While the Burlington opinion does not overrule or even criticize Hyder, the opinion does, as a practical matter, limit it. Notably, when confronted with the possibility that construing the royalty at issue as cost-free could lead to a result in which the royalty owner got a far better deal simply by electing to take the royalty in cash rather than in kind, the Hyder Court had a strikingly different reaction than did the Burlington Court: “The fact that the Hyders might or might not be subject to post-production costs by taking the gas in kind [on the lease property] does not suggest that they must be subject to those costs when the royalty is paid in cash [based on sales in distant markets]. The choice of how to take their royalty, and the consequences, are left to the Hyders.” 483 S.W.3d at 875. Thus, Hyder seemed to endorse the view that the royalty valuation point (for in-cash royalties) does not by default coincide with the royalty delivery point (for in-kind royalties).
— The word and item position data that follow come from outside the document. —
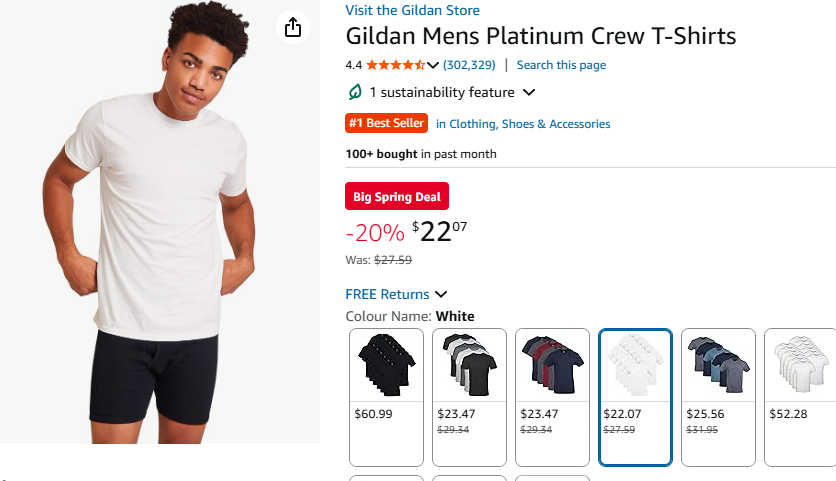Expand the FREE Returns dropdown

(x=441, y=294)
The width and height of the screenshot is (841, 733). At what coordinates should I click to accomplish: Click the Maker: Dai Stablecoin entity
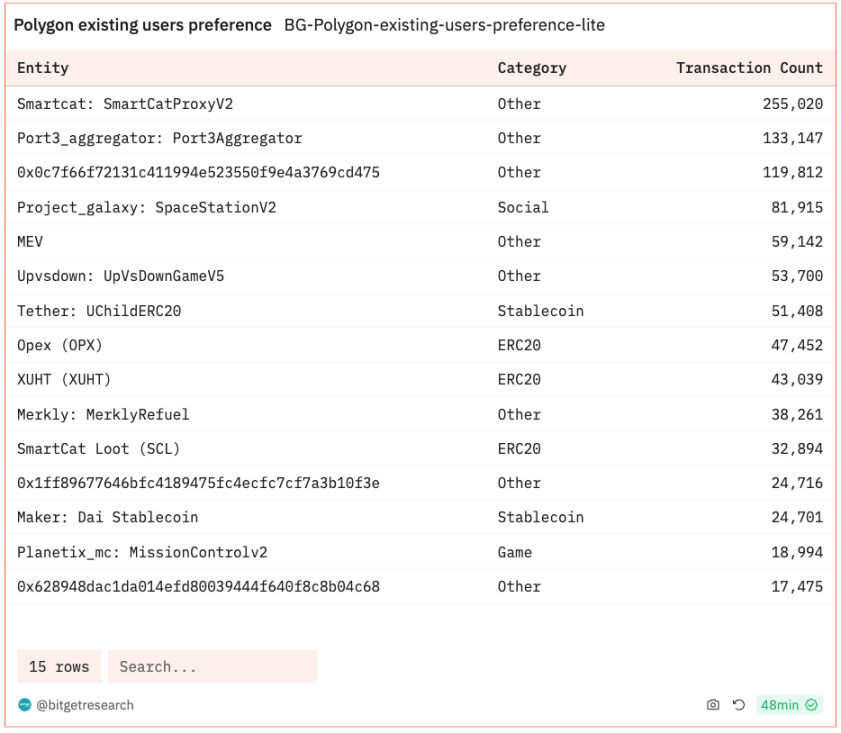pos(107,518)
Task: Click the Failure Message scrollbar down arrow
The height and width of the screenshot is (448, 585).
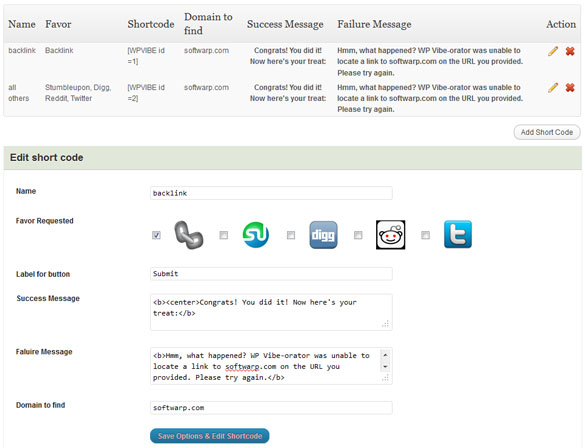Action: [385, 367]
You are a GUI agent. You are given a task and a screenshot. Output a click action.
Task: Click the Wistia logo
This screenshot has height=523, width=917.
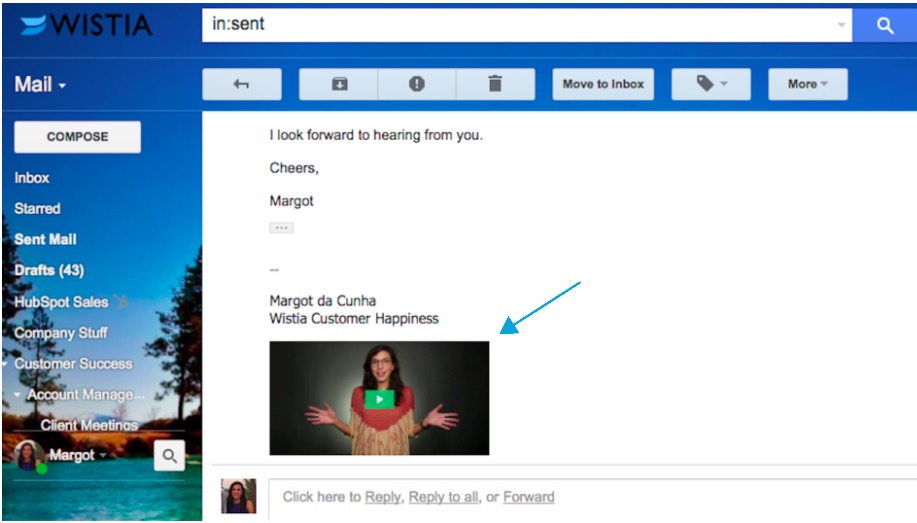[x=87, y=25]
Burlington now seems to embrace the opposite view.
Thus, Burlington is a favorable decision for producers. It holds that “amount realized” language does not necessarily establish a royalty free of post-production costs if there is other language in the royalty clause – even language that might appear to address in-kind royalties – indicating that the royalty owner’s interest is in the product at or near the well. “We have never held that an ‘amount realized’ valuation method frees a royalty holder from its usual obligation to share post-production costs even when the parties have agreed to value the royalty interest at the well.”
Burlington extends the holding in Heritage Res., Inc. v. NationsBank, 939 S.W.2d 118 (Tex. 1996). At issue in Heritage were royalty provisions specifically prohibiting “deductions from the value of Lessor’s royalty by reason of any required processing, cost of dehydration, compression, transportation, or other matter to market such gas.” Justice Owen’s opinion, which became the plurality opinion for the Court, held that despite the foregoing language, the producer could properly deduct post-production costs from downstream sales proceeds to calculate royalties that were to be based on the market value at the well. As Justice Owen observed, deducting these costs from downstream sales proceeds to determine market value at the well was not equivalent to deducting the costs from “the value of the Lessor’s royalty” when such royalty was based on market value at the well. Burlington follows and expands the Heritage Resources holding.
Burlington now provides a basis for producers to deduct post-production costs for “amounts realized” leases just as Heritage Resources allowed such deductions for “market value at the well” leases. But Burlington would seem to require some other language in the lease or assignment that fixes a royalty valuation point at or near the wellhead before such cost deductions are allowed for “amounts realized” leases.